Egypt's civil aviation minister has said the possibility of a terror attack was stronger than technical failure, but Mr Sisi said establishing the cause could take a long time, adding "all scenarios are possible".
The Egyptian military released images on Saturday of life vests, personal items and debris showing the EgyptAir logo which were found during the search in the Mediterranean Sea.
The search has also reportedly found body parts and luggage.
The main body of the plane and the two "black boxes" which record flight data and cockpit transmissions have not yet been located.
The Aviation Herald said that smoke detectors had gone off in the toilet and the aircraft's electronics before the signal was lost.
It said it had received flight data filed through the Aircraft Communications Addressing and Reporting System (ACARS) from three independent channels.
It said the system showed that at 02:26 local time on Thursday (00:26 GMT) smoke was detected in the jet's toilet.

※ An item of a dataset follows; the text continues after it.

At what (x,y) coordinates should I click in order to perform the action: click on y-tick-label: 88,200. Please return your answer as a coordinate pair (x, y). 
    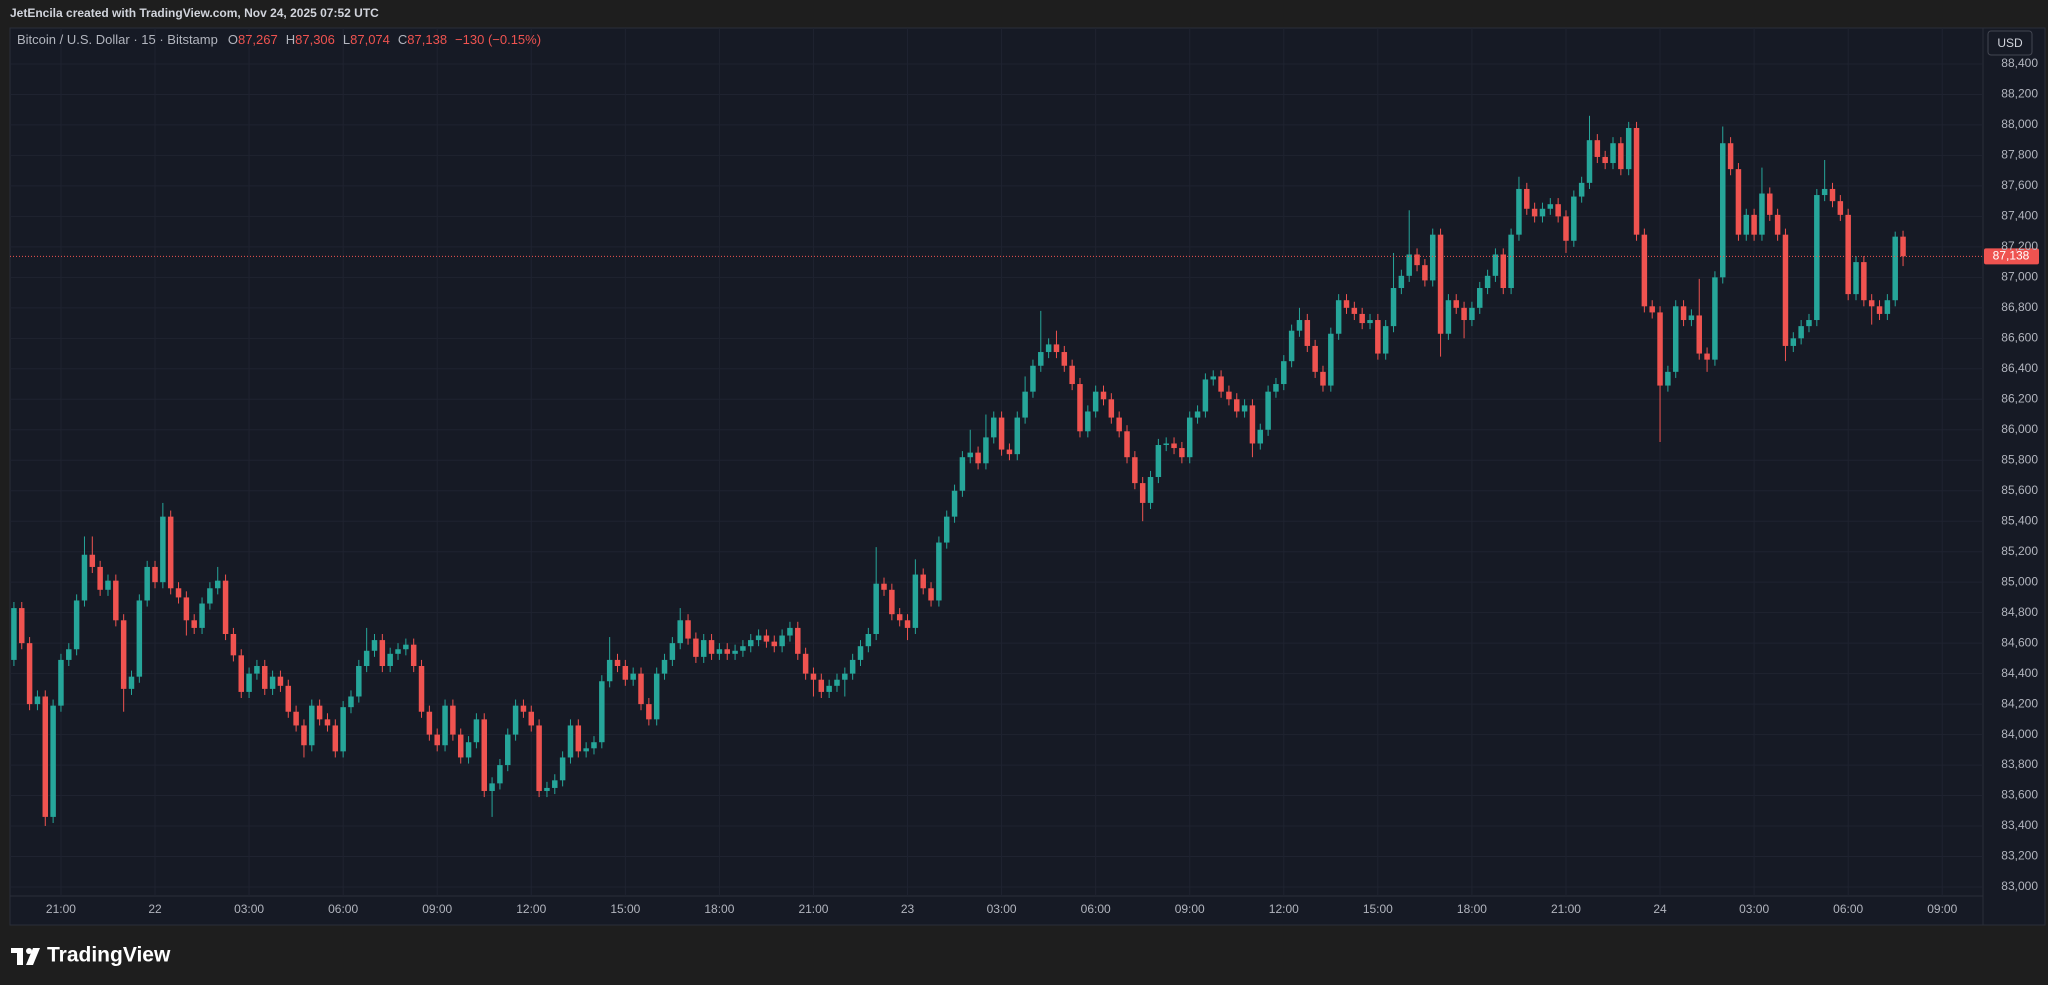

A minute later — at 00:27 GMT — there was an avionics alert indicating smoke in the bay below the cockpit that contains aircraft electronics and computers.
The last ACARS message was at 00:29 GMT, the air industry website said, and the contact with the plane was lost four minutes later at 02:33 local time.
ACARS is used to routinely download flight data to the airline operating the aircraft.
Agency spokesman Sebastien Barthe said the messages "generally mean the start of a fire" but added: "We are drawing no conclusions from this. Everything else is pure conjecture."
Philip Baum, the editor of Aviation Security International Magazine, told the BBC that technical failure could not be ruled out.
"There was smoke reported in the aircraft lavatory, then smoke in the avionics bay, and over a period of three minutes the aircraft's systems shut down, so you know, that's starting to indicate that it probably wasn't a hijack, it probably wasn't a struggle in the cockpit, it's more likely a fire on board."
Greece says radar shows the Airbus A320 making two sharp turns and dropping more than 25,000ft (7,620m) before plunging into the sea.
The search is now focused on finding the plane's flight recorders, in waters between 2,500m-3,000m deep.
In October, an Airbus A321 operated by Russia's Metrojet blew up over Egypt's Sinai Peninsula, killing all 224 people on board.
Sinai Province, a local affiliate of the Islamic State jihadist group, said it had smuggled a bomb on board.